Cassies 2006
Loterie Payday
«
Ned Buckle
»
Argent : Off to a Good Start
Aperçu :
Les ventes étaient au point mort et la corporation des loteries et jeux de l’Ontario décidait de lancer un nouveau jeu intitulé « PayDay » , dont la publicité commencerait en mai 2005. Ce nouveau jeu devait apporter des recettes supplémentaires aux ventes sans nuire au jeu « Cash for Life ». Voici comment on a réalisé ce pari.
Analyse de la situation :
Le jeu « PayDay » n’avait pas l’attrait de gros lots comme la 6/49 ou la Super 7 mais la recherche a prouvé qu’il y avait un intérêt envers un jeu en ligne qui offrirait un prix de 1 000 $ par semaine à vie. Un seul problème – le fait que c’était le même prix que celui offert par le jeu « Cash for Life ».
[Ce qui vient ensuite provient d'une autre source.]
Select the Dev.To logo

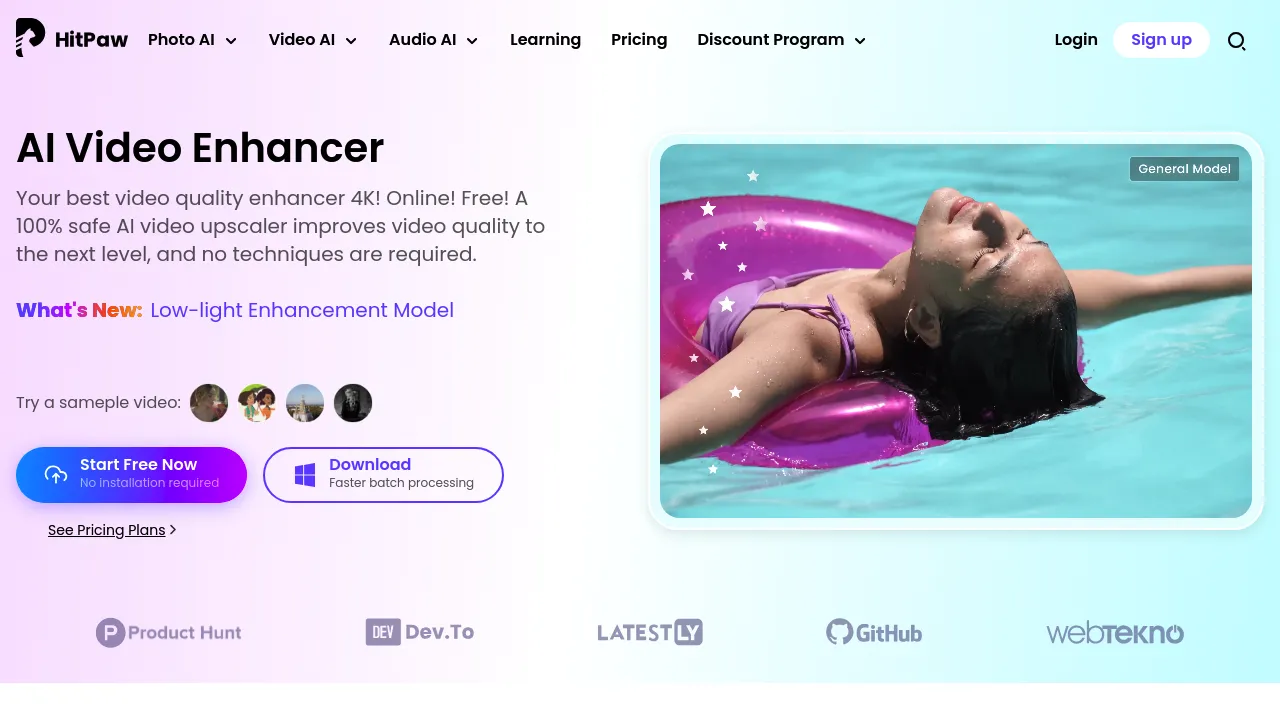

Stratégie et explication :
Comment démarquer « PayDay » de « Cash for Life » qui avait basé sa publicité sur l’accumulation de produits (bateaux, maisons, etc.). La recherche a aidé à découvrir un point sur lequel miser : le fait que gagner le gros lot ne changerait nullement le gagnant, mais qu’il pourrait ainsi s’offrir des articles qui lui permettraient d’avoir une attitude plus calme face à la vie en général, et à son travail en particulier.
Exécution :
On a présenté le personnage Ned Buckle, un commis au classement, gagnant du jeu « PayDay », mais qui travaille toujours.
Il profite de sa chance en s’amusant avec ses collègues et il le fait sans se prendre pour un autre. La télévision, la radio et la publicité hors domicile s’allient pour faire connaître son histoire.
Résultats :
En six mois, « PayDay » avait accumulé plus de 27 millions $ en ventes. Ceci dépassait de 50 % les prévisions établies et ce, sans aucun impact sur le jeu « Cash for Life ». Après avoir vu ces résultats, la corporation des loteries de la Colombie-Britannique a décidé de lancer ce jeu et le volet télévisé sera adapté pour cette province.
Cause et effet :
Les grands jeux de loteries ne se vendent pas sans aide. Ils doivent attirer l’attention et l’imagination des clients. Dans le cas de « PayDay », la publicité a clairement aidé à obtenir ce résultat. Un mois après le lancement, la notoriété publicitaire dépassait la norme et elle est demeurée à ce niveau jusqu’en décembre 2005. Le suivi publicitaire a aussi révélé que l’impact de la marque était dans les 10% les plus élevés de toutes les annonces dans la base de données Ipsos-ASI.